I'd say the best part of the evening was actually leaving Grant Park, and not just because my body was screaming to sit down. Michigan Avenue was PACKED—the city had closed it from Illinois St. down to Cermak, and I could never have imagined the street so completely full of people. Not only that, but the streets going west were also completely jammed, and cheers traveled up and down in waves. The fools in cars trying to crawl up the underground parking ramp realized before too long that, for those hours after the rally, the streets were owned by the pedestrians (for once!). They weren't going anywhere, so some of them climbed out of their vehicles and joined in the festivities.

The nearly one-mile trek from Congress Parkway to our condo took about 45 minutes, but we were lazily strolling along past the flag-waving, hooting, honking, dancing on the medians—one red-headed guy with a pretty good operatic voice was singing "God Bless America" at the top of his lungs to applause.

And there didn't seem to be any troublemakers (it probably helped that nobody was drunkenly obnoxious). For the most part, the police were standing by and taking it all in, too. I left my brother a message saying that being on Michigan Avenue right then, with all those people so happy to just be there, felt as though all the sports teams in Chicago won the championship on the same night.

It's amazing what can happen when you get a whole lot of people together to make something happen. I just hope the momentum of this election is not lost in the future when we realize that our nation's problems are not going to be a fast or easy fix. The new guy is going to need even more support to get the job done in the next four years. But something about being there amid all that energy made me feel a teensy bit little less scared about what's to come than I had been the day before.

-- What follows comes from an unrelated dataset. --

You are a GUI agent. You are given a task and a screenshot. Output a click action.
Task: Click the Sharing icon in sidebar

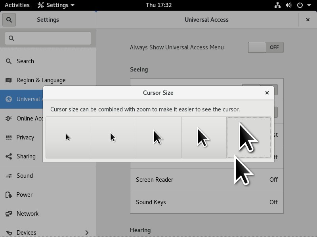point(9,156)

The crowd as it leaves Hutchinson Field on November 4, 2008.

See more pictures people took during the rally here.

14 comments:

Lia said...

I thought of you last night as I listened to the reports of the rally. Knowing you were there made me feel a teeny bit closer to being present as history was being made.

Anonymous said...

Great report. Should go right into the Cadiz Hall of Fame.

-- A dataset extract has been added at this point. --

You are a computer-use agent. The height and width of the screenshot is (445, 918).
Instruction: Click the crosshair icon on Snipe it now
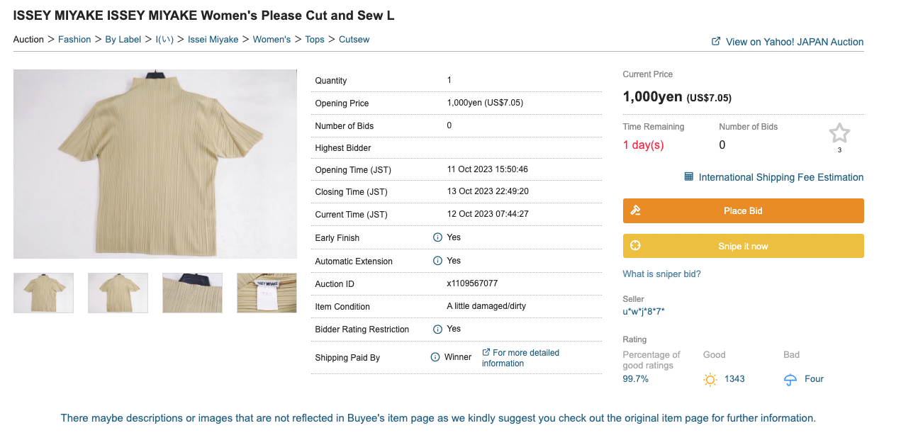click(x=635, y=245)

What an historic moment - and you were there!

cadiz12 said...

more pics (and maybe something else) to come!

Noelle said...

That's a great re-cap! I wish I could have been there, or in any major city last night.

omar said...

We looked for you guys on TV all night, but didn't see you. :)

I was also following you guys on Twitter. So thanks!

Teej said...

Awesome. I'm so glad that you guys got to experience that event in person, Cadiz.

Anonymous said...

Your right it is very much like when the Chicago White Sox Won the World Series 2005. It also had a lasting effect, every time we talked about it we would get goose bumps for the following year. I know that we will get great reslults from Obama in the next 4 years.

Librarian Girl said...

I totally thought of you when I was watching CNN!

velocibadgergirl said...

I looked at looked for you in the crowd once I saw your Twitters last night, but alas, never saw you.

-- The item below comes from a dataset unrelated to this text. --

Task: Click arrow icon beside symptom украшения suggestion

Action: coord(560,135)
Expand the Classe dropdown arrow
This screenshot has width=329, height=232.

I'm simultaneously jealous that you were there and just pumped that someone I sort of know was there :D

Sphincter said...

OMG. Wah-frickin'-HOO! Thanks for the firsthand report!

SupaCoo said...

I got the tingles reading this!!

Mr. Toast said...

You were there in person to experience one of the most historic moments of our lifetime! Totally awesome!!

Eclectic Bride said...

Dude, if a sports team had won, someone would have been setting something on fire...

Rozanne said...

Thanks for the excellent first-hand report! I lived in Chicago for most of my life (moved away in 2001)--I can't imagine most of Michigan Avenue closed down! How great.